Наглость дяди Лукьяна обескуражила Маняшу. Она стояла, не зная, каким словом пронять соседа. Да, видно, не было таких слов, которые могли бы задеть Родимушку за живое.

— Не вру, Маняша, — убежденно оправдывался он. — Пра слово. Просил меня Тимофей: скажи вот так да так, говорит.

— И о цепях сказать он тебя просил?

— Ну вот. По-твоему, получается, что и от цепей Петров отказывается? Вольному воля. — Он обиженно отвернулся, а потом наклонился к Маняше и прибавил шепотом. — Мне об этом в милиции сказывали.

— Вот Тимоша приедет! — пригрозила Маняша дяде Лукьяну, все больше изумляясь, с каким бесстыдством тот врет. — Тогда ты не откажешься.

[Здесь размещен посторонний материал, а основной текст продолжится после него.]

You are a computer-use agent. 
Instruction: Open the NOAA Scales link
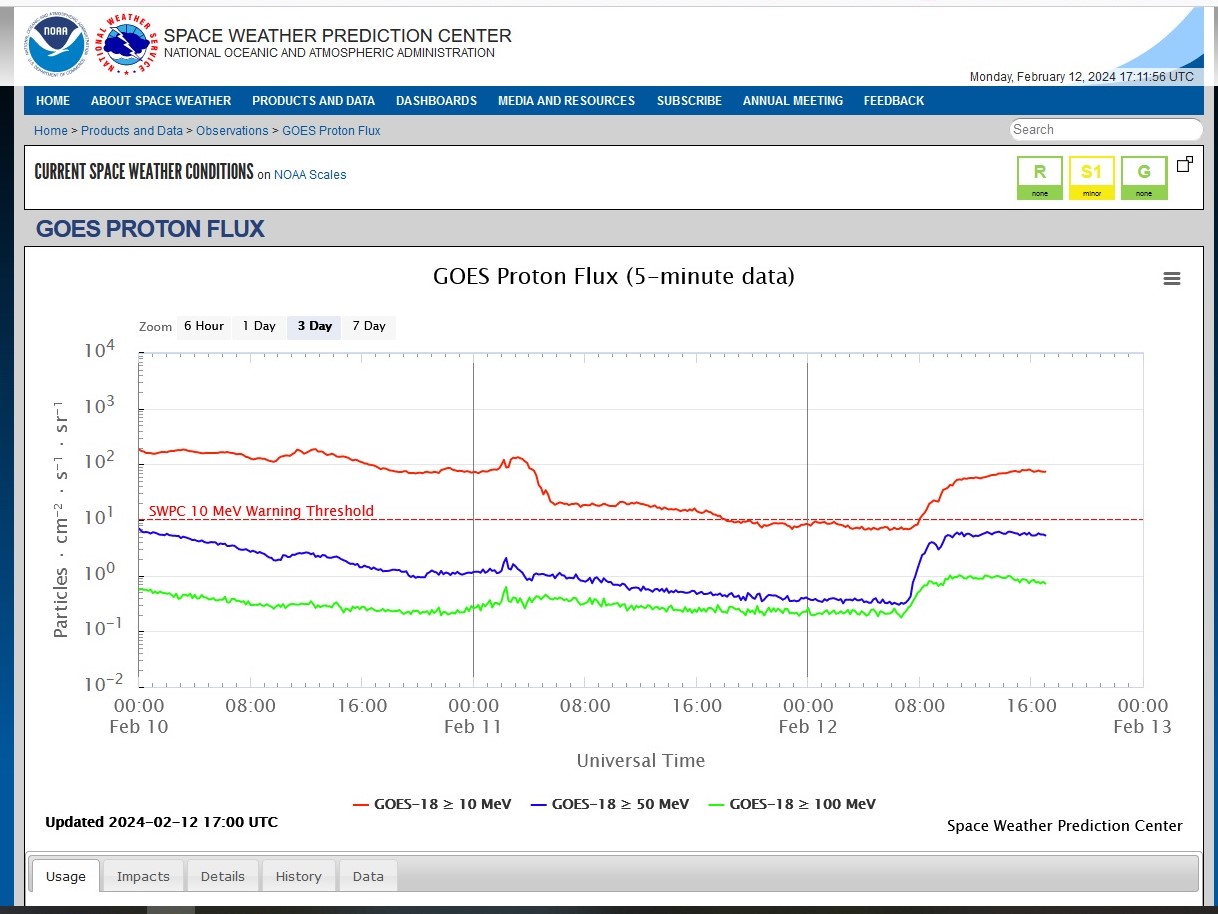[x=310, y=175]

Родимушка ничуть не испугался.

— А пусть, пусть. Будем ждать. Когда сойдемся вместе, я ему еще и не то скажу! Пра слово.

Вот и поговори с таким. Ему плюй в глаза, а он свое — божья роса. Вместо того чтобы устыдиться, сам принялся стыдить. Так и не привел ни к чему тот разговор. Дядя Лукьян не отрекся от своих слов. Маняша его не усовестила. Не помогло и ее принужденное вранье: придуманный ею приезд Тимофея Петрова никакого впечатления на Родимушку не произвел.

«Ну и бог с ним! — подумала тогда Маняша. — Горбатого могила исправит».

2

Углубившись в воспоминания, прошлогодние и давнишние, Маняша и сама не заметила, как позабыла про сон. Привидевшиеся ангелы уже не стояли у нее перед глазами. Да и ангелы ли это были?.. Маняша даже устыдилась: ангелы… отец с матерью да муж… крылышки… Полдня протомилась из-за этого!

— Дурья ты башка! — вслух упрекнула себя Маняша, подымаясь с кровати. — Переживала бы сама, да хоть молча, а то дяде Лукьяну сказала, кому — дяде Лукьяну, Родимушке!

Спохватившись, Маняша готова была изругать себя последними словами. Связалась опять с никчемным человеком, с которым ни слова о серьезном говорить нельзя. Дернул за язык какой-то бес!

Маняша раскрыла дверь в большую светлую комнату, зажмурилась на порожке; солнце уже перевалило через крышу и било в передние окна, наполняя комнату жарким сиянием. Маняше даже показалось спервоначалу, что за окнами все белым-бело, как в погожий зимний день.